··· DATA LISTING ···

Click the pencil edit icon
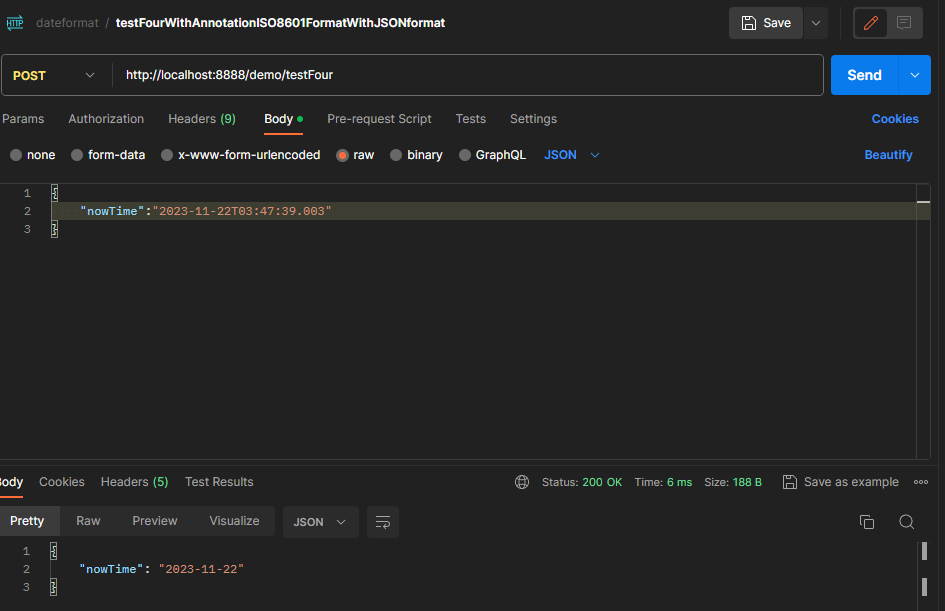The image size is (945, 611). point(870,23)
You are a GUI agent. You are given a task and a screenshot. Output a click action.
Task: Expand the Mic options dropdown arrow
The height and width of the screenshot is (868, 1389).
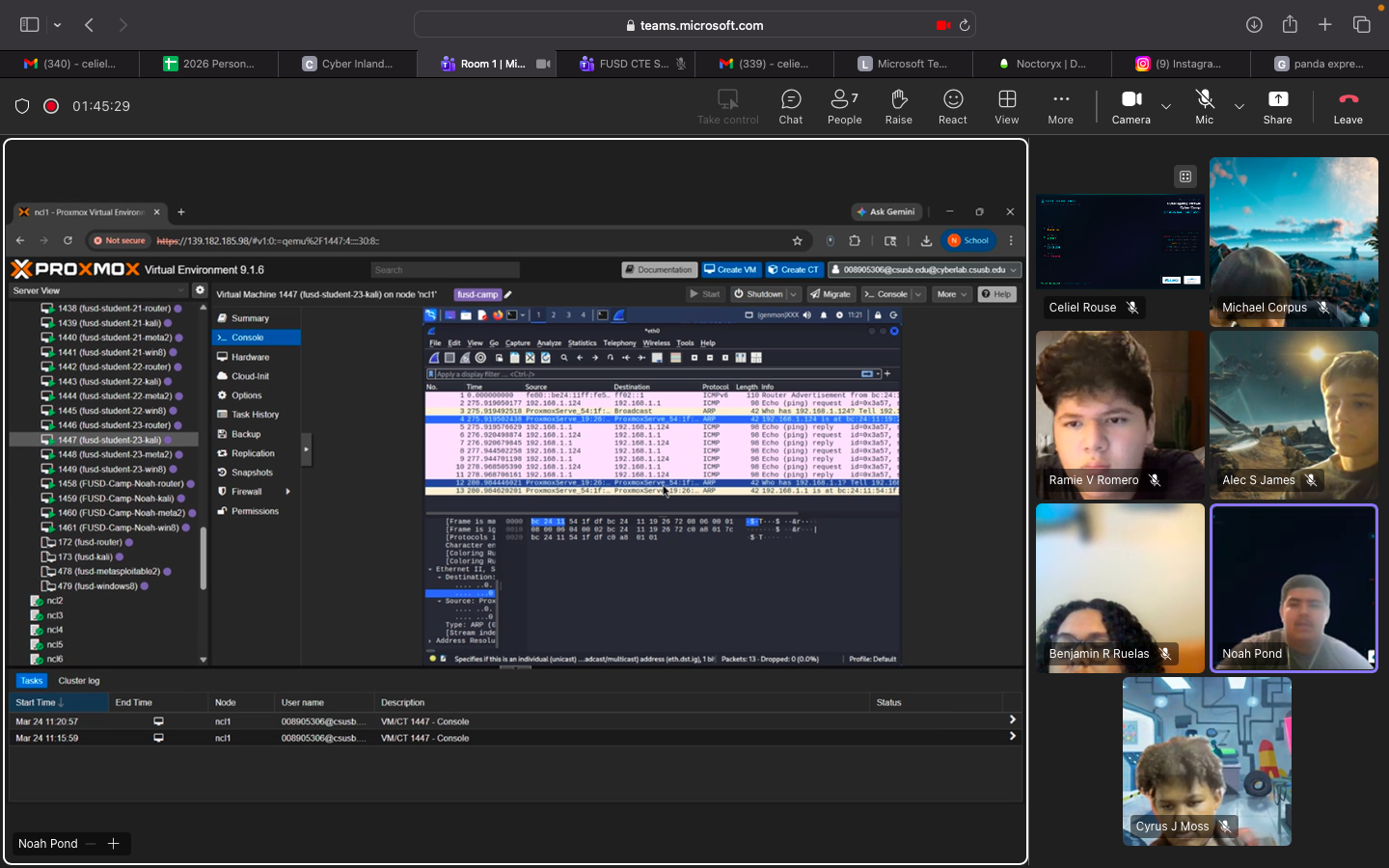(1239, 106)
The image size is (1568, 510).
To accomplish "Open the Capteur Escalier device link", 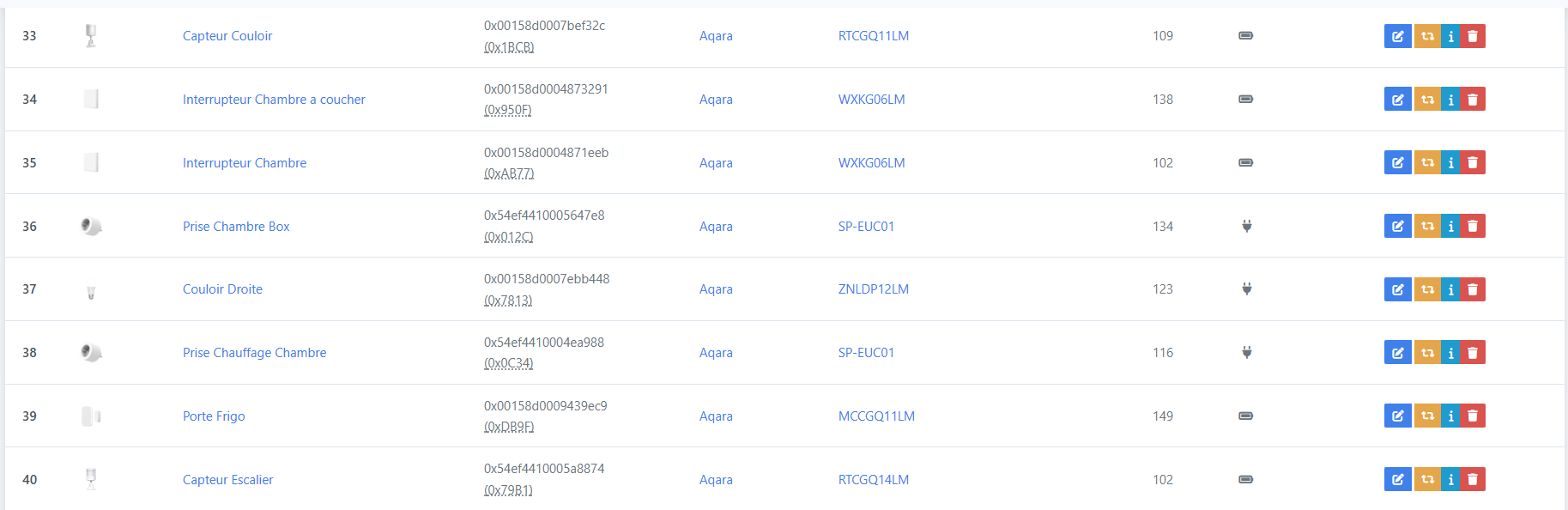I will coord(228,480).
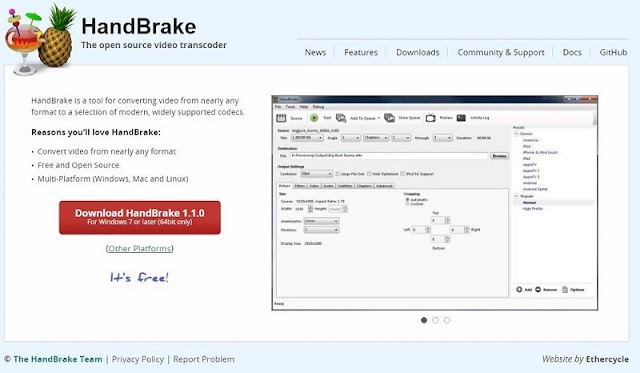Open the Anamorphic dropdown

click(x=321, y=221)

···

**GOAL OF THE EXERCISE:**
Up to and including the line containing "The image size is (1568, 510).", repeat every line from the start of the data, but none of the pictures.

**OUTPUT:**
Click the pencil edit icon
The image size is (945, 611). point(870,23)
You are a GUI agent. You are given a task and a screenshot. Output a click action.
Task: Expand the Mic options dropdown arrow
The height and width of the screenshot is (868, 1389).
(1239, 106)
The image size is (1568, 510).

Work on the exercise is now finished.